Obtaining doxycycline-inducible deletion of Zc3h12a gene in mouse embryonic fibroblasts by using Cre-loxP recombination and Tet-on system

System Cre-lox jest wykorzystywany w genetyce molekularnej jako narzędzie do delecji specyficznego genu zarówno w warunkach in vitro jak i in vivo. Mechanizm jego działania opiera się na wprowadzeniu sekwencji loxP w miejscach, które mają ulec delecji w wyniku działania rekombinazy Cre. Indukowalność delecji genu jest możliwa, dzięki zastosowaniu systemu Tet-on. W obecności doksycykliny zachodzi jego aktywacja, co umożliwia przyłączenie się czynnika transkrypcyjnego rtTA do promotora TetO i tym samym ekspresje białka Cre.Gen Zc3h12a jest odpowiedzialny za kodowanie białka MCPIP1, które uczestniczy w ważnych procesach fizjologicznych, takich jak regulacja stanu zapalnego, czy adipogeneza. Celem naszego projektu było uzyskanie konstruktu genetycznego, który umożliwi delecję genu kodującego białko MCPIP1 w modelu in vitro mysich embrionalnych fibroblastów, wyizolowanych z embrionów transgenicznej myszy Zc3h12alox/lox, indukowaną doksycykliną w systemie Tet-on. Konstrukt genetyczny został przygotowany przy wykorzystaniu techniki klonowania molekularnego. Przy użyciu trawienia enzymatycznego, wycięto gen kodujący białko Cre z plazmidu pIRESpuro Rosa 26 Cre ERT2 i wklonowano go do wektora przejściowego pENTR2B. Następnie przy użyciu systemu Gateway LR Clonase II, przeprowadzono rekombinację in vitro pomiędzy wektorem przejściowym (zawierającym gen kodujący białko Cre otoczony elementami attL) i wektorem docelowym pCW57.1 (zawierającym miejsca attR) w celu wytworzenia wektora ekspresyjnego pCW57.1-CRE. W kolejnym etapie namnożono cząsteczki lentiwirusowe, transfekując linię komórkową HEK293, plazmidem pCW57.1-CRE, oraz plazmidami pomocniczymi psPAX2 i pMD2. W celu potwierdzenia działania zaprojektowanego przez nas konstruktu, mysie embrionalne fibroblasty, mające gen Zc3h12a otoczony sekwencjami loxP, transdukowano wektorami lentiwirusowymi kodującymi gen dla białka Cre oraz wektorem kontrolnym, nieniosącym żadnej sekwencji. Lizaty białkowe zebrane z obu linii poddano analizie Western blot z wykorzystaniem przeciwciała przeciwko MCPIP1.
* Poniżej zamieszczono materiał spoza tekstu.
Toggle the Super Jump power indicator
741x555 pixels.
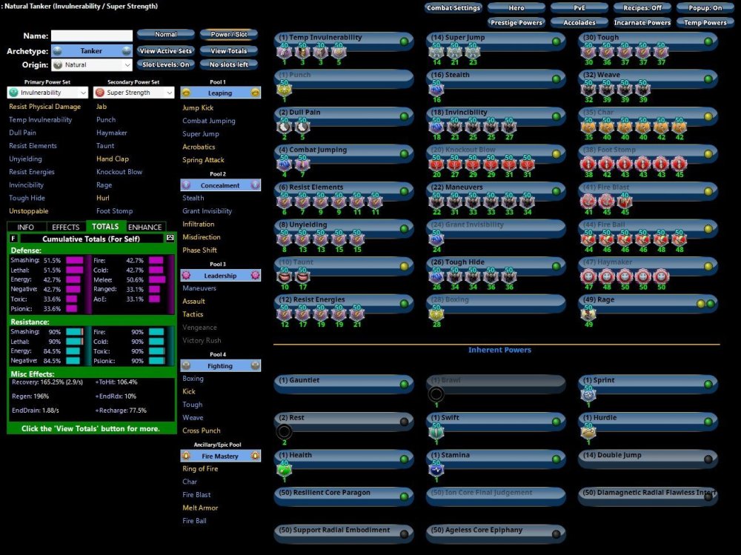[556, 41]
Cre-lox system is being commonly used as a tool in molecular genetics to gene-specific deletion both in vitro and in vivo. Its mechanism is based on flanking the gene of interest with loxP sequence, which will be deleted, as a result of Cre recombinase activity. Inducibility of deletion is possible due to the Tet-on system. In the presence of doxycycline, it is activated, which enables interaction of transcription factor rtTA with TetO promoter resulting in Cre protein expression. Zc3h12a gene is responsible for encoding MCPIP1 protein, which contributes to important physiological processes like regulation of inflammation or adipogenesis. The main goal of this project was obtaining a genetic construct, which enables doxycycline-inducible deletion of Zc3h12a gene in mouse embryonic fibroblasts (MEFs) isolated from transgenic mouse Zc3h12alox/lox within Tet-on system The molecular cloning was used in creating a genetic construct. Using restriction digest, the gene encoding Cre protein was cut from pIRESpuro Rosa 26 Cre ERT2 and inserted into pENTR2B vector plasmid. Then with Gateway LR Clonase II system, the recombination was performed between pENTR2B (containing Cre insert flanked with attL sequences) and pCW57.1 which was a destination vector (containing attR sites). This procedure was crucial for obtaining ready pCW57.1-CRE vector. Next stage was production of lentiviral vectors, by transfection of HEK293 cell line with pCW57.1 vector, and packaging plasmids: psPAX2 and pMD2. To confirm whether our genetic construct is functional, mouse embryonic fibroblasts containing Zc3h12a gene flanked with loxP sequences were transduced with lentiviral vectors with Cre insert and negative vector without any insert. Protein lysates from both cell lines have been collected and analyzed with Western Blotting technique using anti-MCPIP1 antibody.